Segment Start: Data extracts
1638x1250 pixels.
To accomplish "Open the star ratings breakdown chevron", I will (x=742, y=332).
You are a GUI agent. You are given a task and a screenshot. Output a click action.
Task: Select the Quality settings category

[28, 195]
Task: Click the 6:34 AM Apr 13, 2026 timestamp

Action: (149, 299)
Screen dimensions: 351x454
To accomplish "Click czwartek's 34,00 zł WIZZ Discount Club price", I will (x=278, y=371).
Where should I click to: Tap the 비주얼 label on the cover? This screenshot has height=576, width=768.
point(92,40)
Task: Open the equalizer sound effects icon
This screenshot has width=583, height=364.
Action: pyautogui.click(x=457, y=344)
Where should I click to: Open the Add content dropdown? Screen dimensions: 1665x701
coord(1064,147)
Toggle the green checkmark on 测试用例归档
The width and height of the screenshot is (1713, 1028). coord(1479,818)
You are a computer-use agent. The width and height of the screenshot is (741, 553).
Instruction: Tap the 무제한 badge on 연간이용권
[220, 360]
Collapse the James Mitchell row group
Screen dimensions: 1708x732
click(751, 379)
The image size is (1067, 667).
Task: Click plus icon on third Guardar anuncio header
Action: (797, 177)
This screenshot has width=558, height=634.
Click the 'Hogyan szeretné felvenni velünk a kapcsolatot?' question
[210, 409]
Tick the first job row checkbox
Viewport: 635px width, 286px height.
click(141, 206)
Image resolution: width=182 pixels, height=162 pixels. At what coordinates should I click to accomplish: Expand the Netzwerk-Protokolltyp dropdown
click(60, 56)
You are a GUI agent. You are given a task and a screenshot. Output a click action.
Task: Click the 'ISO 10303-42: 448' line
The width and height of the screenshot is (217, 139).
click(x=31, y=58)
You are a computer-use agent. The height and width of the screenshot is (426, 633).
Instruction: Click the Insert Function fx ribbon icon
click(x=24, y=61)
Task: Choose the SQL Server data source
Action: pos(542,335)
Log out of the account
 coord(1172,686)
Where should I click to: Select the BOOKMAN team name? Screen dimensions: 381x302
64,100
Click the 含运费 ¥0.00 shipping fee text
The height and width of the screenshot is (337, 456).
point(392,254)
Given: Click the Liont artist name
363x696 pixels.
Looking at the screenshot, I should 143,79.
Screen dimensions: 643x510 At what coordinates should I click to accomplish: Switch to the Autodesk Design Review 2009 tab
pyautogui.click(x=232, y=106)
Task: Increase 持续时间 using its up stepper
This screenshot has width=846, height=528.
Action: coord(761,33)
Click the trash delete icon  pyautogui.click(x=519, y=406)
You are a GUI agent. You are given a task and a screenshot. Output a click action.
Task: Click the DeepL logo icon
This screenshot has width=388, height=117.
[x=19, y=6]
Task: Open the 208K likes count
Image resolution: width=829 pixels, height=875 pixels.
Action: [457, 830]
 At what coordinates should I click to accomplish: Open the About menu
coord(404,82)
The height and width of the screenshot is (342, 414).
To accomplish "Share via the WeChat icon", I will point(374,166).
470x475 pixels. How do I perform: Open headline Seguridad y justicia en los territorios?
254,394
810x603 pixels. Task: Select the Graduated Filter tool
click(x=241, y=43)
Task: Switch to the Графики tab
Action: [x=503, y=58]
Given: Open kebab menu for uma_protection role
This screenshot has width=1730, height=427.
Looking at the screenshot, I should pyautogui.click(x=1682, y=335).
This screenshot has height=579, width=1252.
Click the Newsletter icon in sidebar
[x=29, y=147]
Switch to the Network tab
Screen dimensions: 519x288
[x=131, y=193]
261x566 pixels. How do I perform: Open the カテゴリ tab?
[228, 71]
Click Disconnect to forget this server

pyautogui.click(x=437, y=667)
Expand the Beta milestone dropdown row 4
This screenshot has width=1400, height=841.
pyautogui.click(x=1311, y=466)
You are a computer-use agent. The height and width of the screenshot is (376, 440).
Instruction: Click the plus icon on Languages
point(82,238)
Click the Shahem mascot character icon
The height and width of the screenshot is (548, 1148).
Segment End: Data extracts
# Task to carry out
The expected output is the exact run of lines from the start of the entries through the line with "Given: Click the Liont artist name", inclusive.

# Solution to this problem
1638x1250 pixels.
To accomplish "Open the star ratings breakdown chevron", I will (x=742, y=332).
You are a GUI agent. You are given a task and a screenshot. Output a click action.
Task: Select the Quality settings category

[28, 195]
Task: Click the 6:34 AM Apr 13, 2026 timestamp

Action: (149, 299)
Screen dimensions: 351x454
To accomplish "Click czwartek's 34,00 zł WIZZ Discount Club price", I will (x=278, y=371).
Where should I click to: Tap the 비주얼 label on the cover? This screenshot has height=576, width=768.
point(92,40)
Task: Open the equalizer sound effects icon
This screenshot has width=583, height=364.
Action: pyautogui.click(x=457, y=344)
Where should I click to: Open the Add content dropdown? Screen dimensions: 1665x701
coord(1064,147)
Toggle the green checkmark on 测试用例归档
The width and height of the screenshot is (1713, 1028). coord(1479,818)
You are a computer-use agent. The width and height of the screenshot is (741, 553).
Instruction: Tap the 무제한 badge on 연간이용권
[220, 360]
Collapse the James Mitchell row group
Screen dimensions: 1708x732
click(751, 379)
The image size is (1067, 667).
Task: Click plus icon on third Guardar anuncio header
Action: (797, 177)
This screenshot has width=558, height=634.
Click the 'Hogyan szeretné felvenni velünk a kapcsolatot?' question
[210, 409]
Tick the first job row checkbox
Viewport: 635px width, 286px height.
click(141, 206)
Image resolution: width=182 pixels, height=162 pixels. At what coordinates should I click to accomplish: Expand the Netzwerk-Protokolltyp dropdown
click(60, 56)
You are a GUI agent. You are given a task and a screenshot. Output a click action.
Task: Click the 'ISO 10303-42: 448' line
The width and height of the screenshot is (217, 139).
click(x=31, y=58)
You are a computer-use agent. The height and width of the screenshot is (426, 633).
Instruction: Click the Insert Function fx ribbon icon
click(x=24, y=61)
Task: Choose the SQL Server data source
Action: pos(542,335)
Log out of the account
 coord(1172,686)
Where should I click to: Select the BOOKMAN team name? Screen dimensions: 381x302
64,100
Click the 含运费 ¥0.00 shipping fee text
The height and width of the screenshot is (337, 456).
point(392,254)
Given: Click the Liont artist name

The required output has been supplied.